The complement system is a collection of soluble proteins and membrane receptors that function mainly in host defines against microbes and in pathologic inflammatory reactions. This system of complement functions in both innate and adaptive immunity for defines against microbial pathogens. In the process of complement activation, several cleavage products of complement proteins are elaborated that cause increased vascular permeability, chemotaxis, and opsonization.
Complement system acts as the bridge between innate and adaptive immune system. This concept is due to the fact that complement proteins can be activated directly by antigen-antibody complexes.
There are three main effects of complement: 1.lysis of cells such as bacteria, allografts, and tumor cells; 2.generation of mediators that participate in inflammation and attract neutrophils; and 3.opsonization – enhancement of phagocytosis.
C3b is the central molecule of the complement cascade. It has two core functions: 1.it combines with other complement components to generate C5 convertase, the enzyme that leads to the production of the membrane attack complex (first it adhere to the surface of the targets); and 2.it opsonises bacteria because phagocytes have receptors for C3b on their surface.
How to activate?
In the classic pathway, antigen-antibody complexes activate C12 to form a protease and thereafter the complement cascade starts. In the lectin pathway, MBL (mannas-binding lectin/mannose-binding protein) binds to the surface of microbes bearing mannan. This activates proteases associated with MBL that activates complement cascade. In the alternative pathway, many unrelated cll surface substances can initiate the process by binding C3 and factor B. This complex is cleaved by a protease and finally the complement cascade initiates.
Platelet-Activating Factor (PAF)
PAF is a phospholipid-derived mediator that was discovered as a factor that caused platelet aggregation, but it is now known to have multiple inflammatory effects.

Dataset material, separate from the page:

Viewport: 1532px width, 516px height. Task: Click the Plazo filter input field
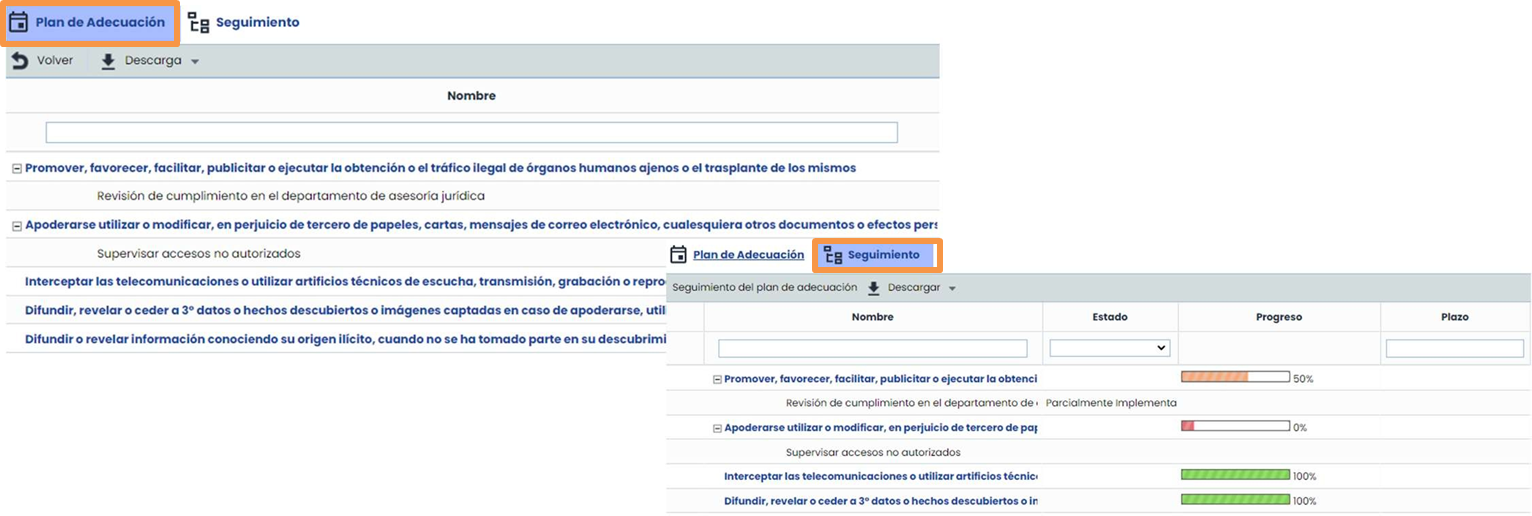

A variety of cell types, including platelets themselves, basophils, mast cells, neutrophils, macrophages, and endothelial cells, can elaborate PAF, in both recreated and cell-bound forms. In addition to platelet aggregation, PAF causes vasoconstriction and bronchoconstriction, and at low concentrations it induces vasodilation and increased ventral permeability.

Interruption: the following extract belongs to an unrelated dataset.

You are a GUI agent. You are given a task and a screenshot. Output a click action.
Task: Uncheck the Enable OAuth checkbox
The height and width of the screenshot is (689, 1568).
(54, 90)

Protease-activated receptors (PARs) are activated by thrombin (converting fibrinogen to fibrin), and are expressed on platelets and leukocytes.
Kinins are vasoactive peptides derived from plasma proteins called kininogens, by the action of specific proteases called kallikreins. The enzyme kallikrein cleaves a plasma glycoprotein precursor, high-molecular-weight kininogen, to produce bradykinin, a substance that increases vascualar permeability and causes contraction of smooth muscle, dilation of blood vessels, and pain when injected into the skin. These effects are similar to those of histamine. The action of bradykinin is short-lived, because it is quickly inactivated by an enzyme called kininase.
Neuropeptides are secreted by sensory nerves and various leukocytes, and may play a role in the initiation and regulation of inflammatory responses. These small peptides, such as substance P and neurokinin A, are produced in the central and peripheral nervous systems. Substance P has many biologic functions, including the transmission of pain signals, regulation of blood pressure, stimulation of hormone secretion by endocrine cells, and increasing vascular permeability.